Bloomberg
Hong Kong retail sales by value tumbled again in January, entering a 12-month losing streak after a Lunar New Year holiday interrupted by the coronavirus outbreak and amid months of anti-Beijing protests.
Retail sales by value fell 21.4% in January from a year earlier, extending a run of declines that started in February, the longest downward trajectory in three years. Retail sales volume also dropped 23%.
Hong Kong’s retailers and shopping malls had been battered by months of political unrest before the viral outbreak that emerged in China in December and escalated ahead of the Lunar New Year holiday.
Preliminary visitor arrivals data for February showed average daily traffic to the city plummeted to fewer than 3,000 people, according to the Hong Kong Tourism Board. That’s an almost 99% decline from the year-ago period, data compiled by Bloomberg show.
Before the current turmoil, the longest losing streak for Hong Kong’s retail sector was a two-year stretch that started in March 2015 and ended in February 2017.
Several factors were behind that downturn including the Occupy Central protests, China stepping up an anti-corruption campaign and Japan and South Korea taking more tourists from mainland China, diverting some away from Hong Kong.

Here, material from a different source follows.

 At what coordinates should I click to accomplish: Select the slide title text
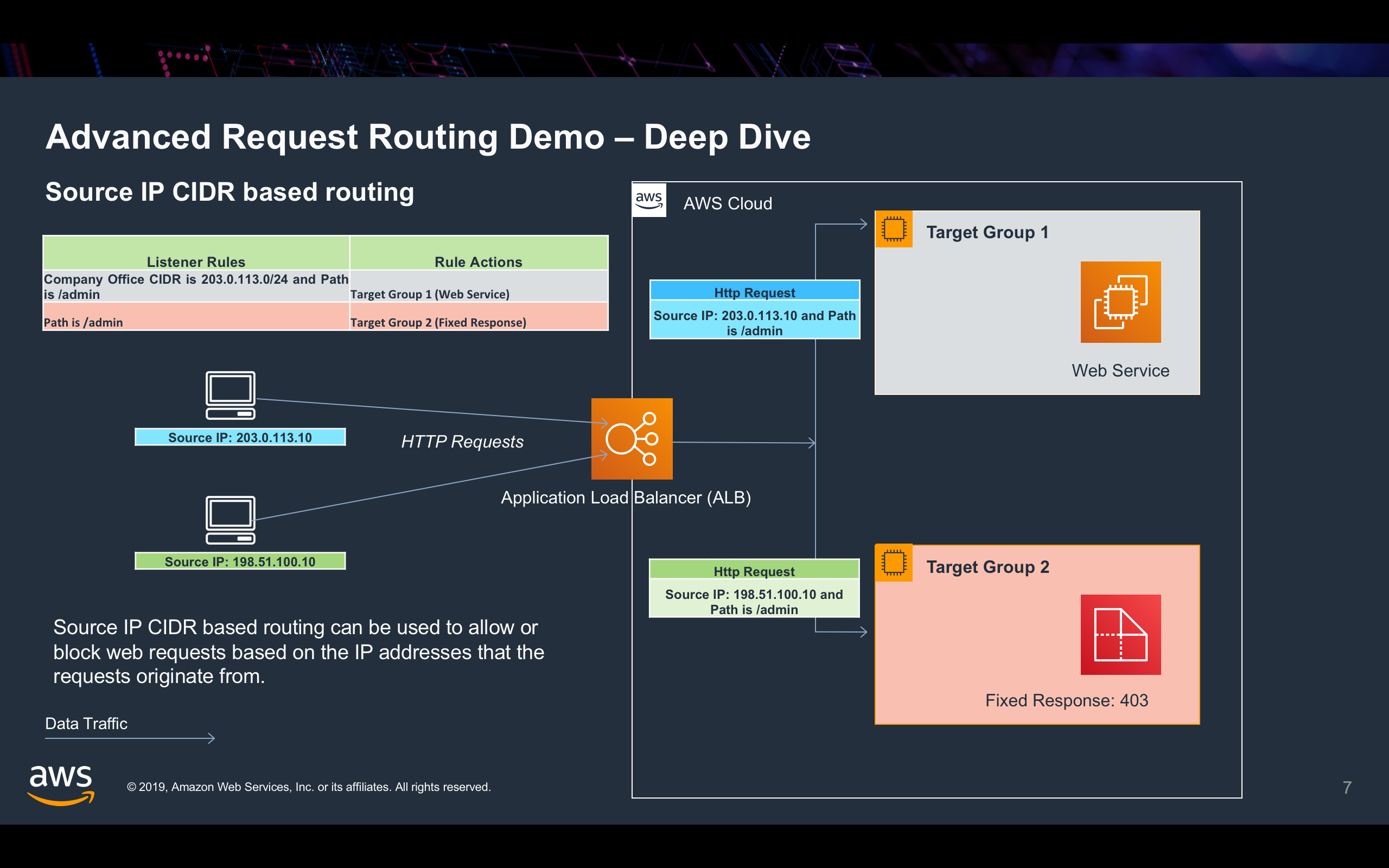pos(429,136)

Chief Executive Carrie Lam’s administration rolled out the boldest budget in recent years, giving a payment of $1,286 to each permanent resident of the city 18 or older in an attempt to stabilise the economy.
Months of political unrest over China’s role in the city pushed Hong Kong last year into its first annual recession in a decade, with economists forecasting a second annual contraction in 2020 as disruptions from the coronavirus outbreak further depress output.